The cardiodepressant and vasodepressant effects of tumour necrosis factor in rat isolated atrial and aortic tissues

Abstract

1 The ability of recombinant human tumour necrosis factor-α (rec huTNF) to elicit cardiodepressor and vasodepressor effects in rat isolated tissues was investigated. 2 rec huTNF (3 × 10⁻¹¹ − 3 × 10⁻⁸ m) administered directly to the organ bath, caused a concentration-dependent relaxation of the isoprenaline-induced inotropic response in electrically stimulated rat left atria. This occurred within 20 min of administration. In contrast, rec huTNF was without effect on the chronotropic response to isoprenaline in isolated spontaneously beating atria. 3 rec huTNF (1 μg kg⁻¹) was also given systemically to rats and the atria studied in vitro. Only 60 min of rec huTNF pretreatment was sufficient to cause a marked attenuation of the isoprenaline-induced inotropic response.
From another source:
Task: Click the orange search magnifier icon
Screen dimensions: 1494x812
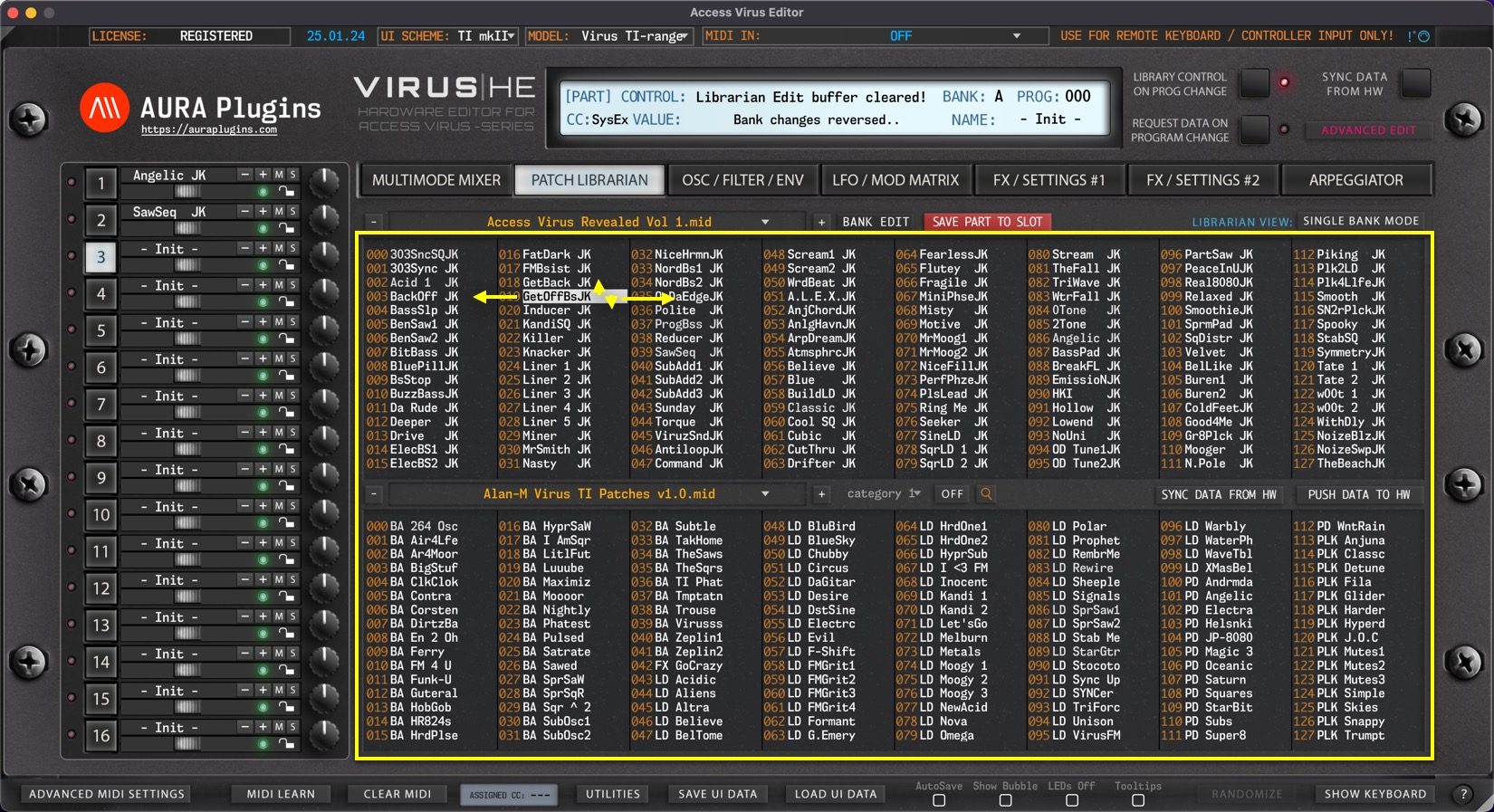Action: click(x=986, y=494)
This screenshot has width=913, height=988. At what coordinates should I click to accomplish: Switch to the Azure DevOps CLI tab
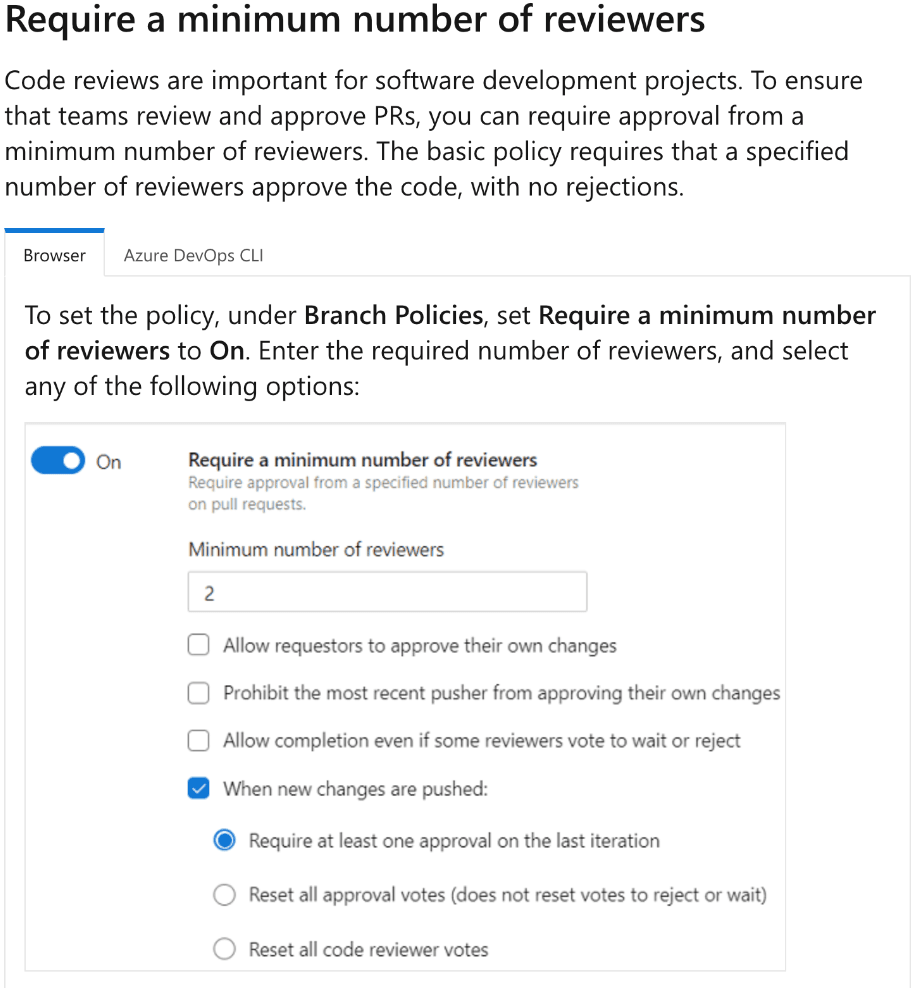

This effect was not further augmented when rats were pretreated with rec huTNF for 24 h. 4 In isolated aortic rings taken from rats 60 min after rec huTNF (1 μg kg⁻¹, i.v.) administration, there was no effect seen on the constriction induced by phenylephrine in either endothelium-intact or denuded tissues. In addition, any responses to l-arginine or N^G-nitro-l-arginine methyl ester (l-NAME) administration were unaffected by rec huTNF pretreatment. 5 In aortic rings taken from rats 24 h after rec huTNF administration, the phenylephrine-induced constriction was significantly attenuated in tissues with an intact endothelium. Furthermore, the relaxation to subsequent l-arginine administration was greater in these tissues than in those from saline-treated rats. In addition, in both endothelium-intact and denuded tissues, the vasoconstrictor response to l-NAME (10⁻³ m) was significantly augmented. 6 These data suggest that rec huTNF possesses both cardiodepressant properties with a rapid onset of action and vasodepressant properties with a slow onset of action. The latter could be mediated through the induction of a non-constitutive form of the NO-synthase enzyme present within the vascular wall.